Famine. If this was a Horseman, it had to be that one. The Baron had said there were four of us, and not all were upstanding guys like me. If I had power over death, then it made sense that the other Horsemen had powers that correlated to their titles. Maybe we could all interact with souls, just the effects of doing so would be different for each of us. If I pulled one out, the body would die, which lined up with my experience. Someone like Famine would leave behind an empty shell whose hunger could never be sated.
“Are you telling me I’m hunting another Horseman?”
“A Horseman and his master,” Serkan said. “A dangerous master who, like this sorcerer of old, has perhaps found a way to make his dead sing very wrong to my children.”

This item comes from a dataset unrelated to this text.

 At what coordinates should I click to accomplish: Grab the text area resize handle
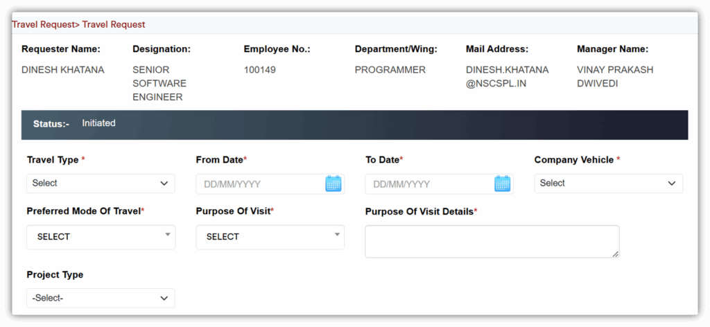615,254
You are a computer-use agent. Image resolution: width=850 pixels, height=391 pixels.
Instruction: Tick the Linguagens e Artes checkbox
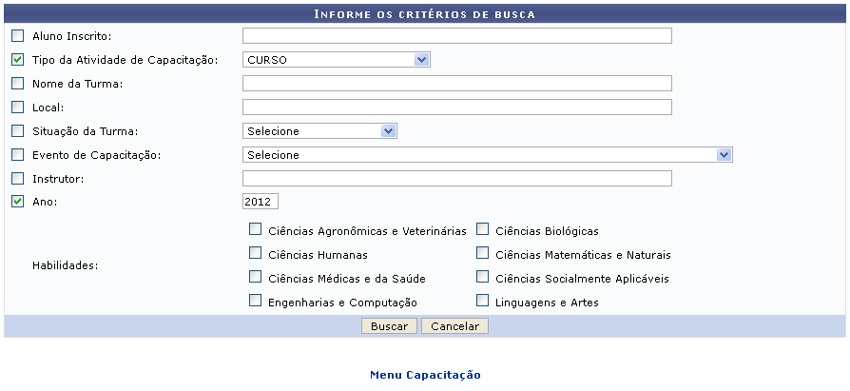(x=483, y=302)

I suddenly understood what the ghoul had meant when he said the dead sang wrong. He meant that it was dead, but not dead. A body without a soul still walking around seeking death. The body could be killed just the same as killing anyone else, but without a soul, perhaps the meat was foul enough even a ghoul wouldn’t touch it.
I looked to Khaleda, though I couldn’t see more than the shadow of her profile in the darkness. No wonder Morningstar had offered me help. There was no way I’d be able to stop something like that, not on my own. Not even with the help of Emma and Moses.
“Doesn’t explain the chewed-up bones,” Khaleda said.
I turned to face her. “The kids went missing. Police reports and everything. If they suddenly turned back up, even without their souls, they might be able to lead the police back to him. Their bodies were loose ends. Loose ends that he used his pet Horseman turned ghoul to clean up.”